━━ Provided records ━━
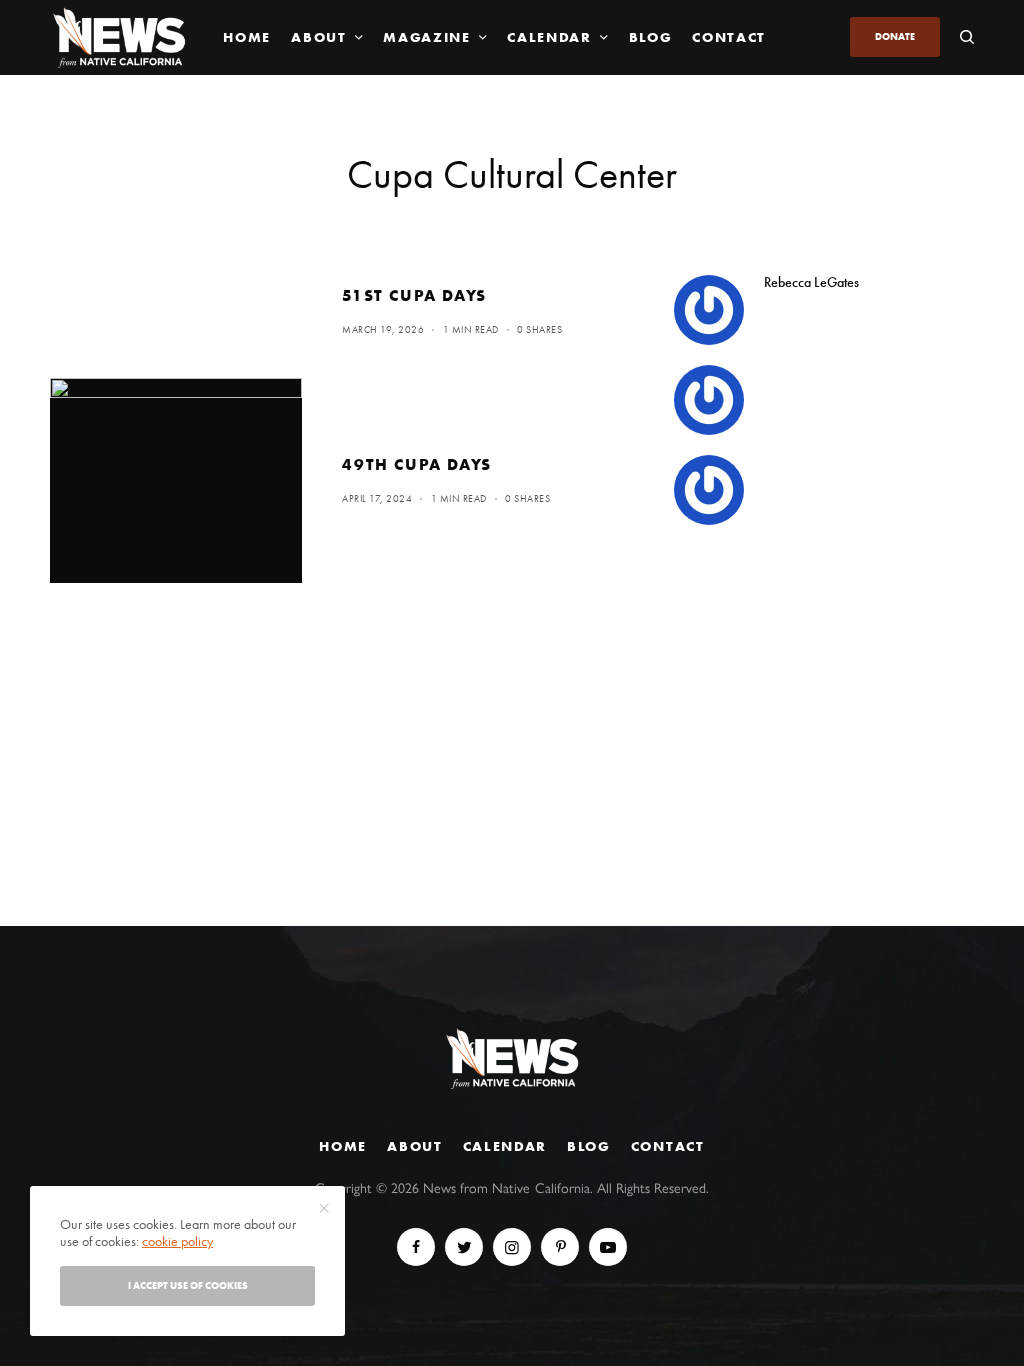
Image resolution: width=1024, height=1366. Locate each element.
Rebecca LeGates (811, 282)
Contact (668, 1146)
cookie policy (177, 1241)
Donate (895, 36)
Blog (589, 1146)
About (414, 1146)
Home (343, 1146)
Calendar (505, 1146)
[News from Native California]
━━━
*Requirement:*
Reproduce, exactly and in full, the lines from the one that contains "Donate (895, 36)" to the end of the material.

*Response to this exercise:*
Donate (895, 36)
Blog (589, 1146)
About (414, 1146)
Home (343, 1146)
Calendar (505, 1146)
[News from Native California]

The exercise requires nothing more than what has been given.